Under that program, the Company is divided into 11 operating units. If the
operating profit for any operating unit determined on an annual basis following
the conclusion of the fiscal year exceeds the targeted percentage for that year,
then a bonus equal to 25% of the amount in excess of the target is allocated to
that profit center and the group manager divides it among group members in his
or her discretion based upon individual performance.
 
1992 INCENTIVE STOCK PLAN
 
    The Company's 1992 Incentive Stock Plan (the "Plan") was adopted by the
Company's Board of Directors on December 1, 1992 and was subsequently approved
by the Company's stockholders. The Plan provides for the granting of incentive
stock options, nonqualified stock options and rights to purchase restricted
stock to key employees and officers of the Company or any of its subsidiaries,
including directors who are also key employees or officers of the Company and
its subsidiaries. The maximum number of shares of Common Stock authorized for
issuance under the Plan is 3,687,500.
 
EMPLOYEE STOCK PURCHASE PLAN
 
    The Company's Employee Stock Purchase Plan (the "Purchase Plan") was adopted
by the Company's Board of Directors on November 15, 1995 and was subsequently
approved by the Company's stockholders. The Purchase Plan provides for the
granting of Purchase Rights to purchase Common Stock to regular full-time and
regular part-time employees and officers of the Company or any of its
subsidiaries, including directors who are also employees or officers of the
Company or any of its subsidiaries. Under the Purchase Plan, 702,500 shares may
be issued upon the exercise of Purchase Rights.
 
    Each Purchase Right lasts for a period of 52 weeks (a "Purchase Right
Period"). Prior to the beginning of each Purchase Right Period, employees may
elect to contribute fixed amounts to the Purchase Plan during that Purchase
Right Period to purchase Common Stock. The maximum amount that an employee can
contribute during a Purchase Right period is $4,000, and the minimum
contribution per payroll period is $25.
 
    Under the Purchase Plan, the exercise price of a Purchase Right will be the
lesser of 100% of the fair market value of such shares (based upon its closing
price on the Nasdaq Stock Market) on the first day of the Purchase Right Period
or 85% of the fair market value on the last day of such Period. Employees'
contributions to the Purchase Plan are automatically used to purchase Common
Stock on the last day of the Purchase Right Period unless an employee elects to
withdraw from the Purchase Plan or is terminated prior to that date. If the
Company is sold, all Purchase Rights will become exercisable immediately
preceding the sale. Employees who elect to suspend their contributions can elect
either to withdraw their contributions or leave those amounts in the Purchase
Plan to be used to purchase Common Stock at the end of the Purchase Right
Period.
 
RETIREMENT PLANS
 
    THE COMPANY RETIREMENT PLAN. The Company maintains a combined discretionary
profit-sharing contribution and 401(k) retirement plan (the "Retirement Plan")
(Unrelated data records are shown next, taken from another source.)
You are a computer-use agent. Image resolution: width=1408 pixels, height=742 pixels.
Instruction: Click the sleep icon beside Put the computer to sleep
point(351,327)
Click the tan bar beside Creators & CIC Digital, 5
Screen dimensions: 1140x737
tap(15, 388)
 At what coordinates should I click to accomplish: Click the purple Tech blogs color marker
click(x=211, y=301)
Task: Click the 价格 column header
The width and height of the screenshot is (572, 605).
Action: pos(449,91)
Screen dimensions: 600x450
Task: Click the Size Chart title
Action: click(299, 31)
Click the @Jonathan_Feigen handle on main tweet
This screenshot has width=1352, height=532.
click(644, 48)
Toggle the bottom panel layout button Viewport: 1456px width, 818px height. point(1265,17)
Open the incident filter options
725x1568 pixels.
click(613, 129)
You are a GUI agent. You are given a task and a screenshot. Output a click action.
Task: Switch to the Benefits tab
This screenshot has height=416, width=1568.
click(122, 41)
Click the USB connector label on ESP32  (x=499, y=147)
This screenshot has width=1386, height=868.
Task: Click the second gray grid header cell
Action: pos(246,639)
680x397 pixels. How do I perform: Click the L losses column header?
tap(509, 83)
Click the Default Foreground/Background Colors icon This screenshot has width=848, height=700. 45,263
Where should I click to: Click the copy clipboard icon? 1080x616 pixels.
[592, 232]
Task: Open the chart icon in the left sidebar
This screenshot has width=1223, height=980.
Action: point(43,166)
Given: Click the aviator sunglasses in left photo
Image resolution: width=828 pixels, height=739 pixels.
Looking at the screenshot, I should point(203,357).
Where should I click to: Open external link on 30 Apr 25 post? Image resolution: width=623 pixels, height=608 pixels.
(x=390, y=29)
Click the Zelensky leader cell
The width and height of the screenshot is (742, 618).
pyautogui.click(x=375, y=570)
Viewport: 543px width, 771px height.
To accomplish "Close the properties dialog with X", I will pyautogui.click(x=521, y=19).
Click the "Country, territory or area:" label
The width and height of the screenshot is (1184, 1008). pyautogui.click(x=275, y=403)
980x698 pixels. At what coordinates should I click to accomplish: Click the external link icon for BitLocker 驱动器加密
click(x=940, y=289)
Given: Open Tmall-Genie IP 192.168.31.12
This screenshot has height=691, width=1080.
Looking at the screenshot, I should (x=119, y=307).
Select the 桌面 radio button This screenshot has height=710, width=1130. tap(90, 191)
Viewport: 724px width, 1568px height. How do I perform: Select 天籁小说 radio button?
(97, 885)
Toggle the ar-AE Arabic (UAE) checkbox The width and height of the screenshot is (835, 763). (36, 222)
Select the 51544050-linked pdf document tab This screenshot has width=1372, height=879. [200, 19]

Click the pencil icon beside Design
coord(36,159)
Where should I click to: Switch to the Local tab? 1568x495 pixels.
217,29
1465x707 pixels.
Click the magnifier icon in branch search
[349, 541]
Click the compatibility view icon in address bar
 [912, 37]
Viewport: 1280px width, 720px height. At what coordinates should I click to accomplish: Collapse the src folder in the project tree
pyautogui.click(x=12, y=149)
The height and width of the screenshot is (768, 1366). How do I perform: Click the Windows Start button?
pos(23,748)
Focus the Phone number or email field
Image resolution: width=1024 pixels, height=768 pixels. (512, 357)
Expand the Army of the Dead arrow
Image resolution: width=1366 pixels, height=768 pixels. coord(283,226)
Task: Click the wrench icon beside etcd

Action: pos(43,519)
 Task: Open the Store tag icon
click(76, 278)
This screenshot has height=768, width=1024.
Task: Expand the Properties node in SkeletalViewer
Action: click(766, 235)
covering all employees of the Company and its subsidiaries and related
participating employers. The Retirement Plan is qualified under Section 401(a)
of the Internal Revenue Code of 1986, as amended (the "Code"), and the 401(k)
portion of the Retirement Plan is intended to qualify under Section 401(k) of
the Code.
 
                                       11
<PAGE>
    Under the terms of the Retirement Plan, each eligible employee may elect to
defer up to 15% of base compensation or the maximum 401(k) contribution allowed
under Federal law and to have such deferred amount contributed to the Retirement
Plan on his or her behalf. The Company makes a matching contribution to each
employee who elects to participate in the 401(k) portion of the Retirement Plan.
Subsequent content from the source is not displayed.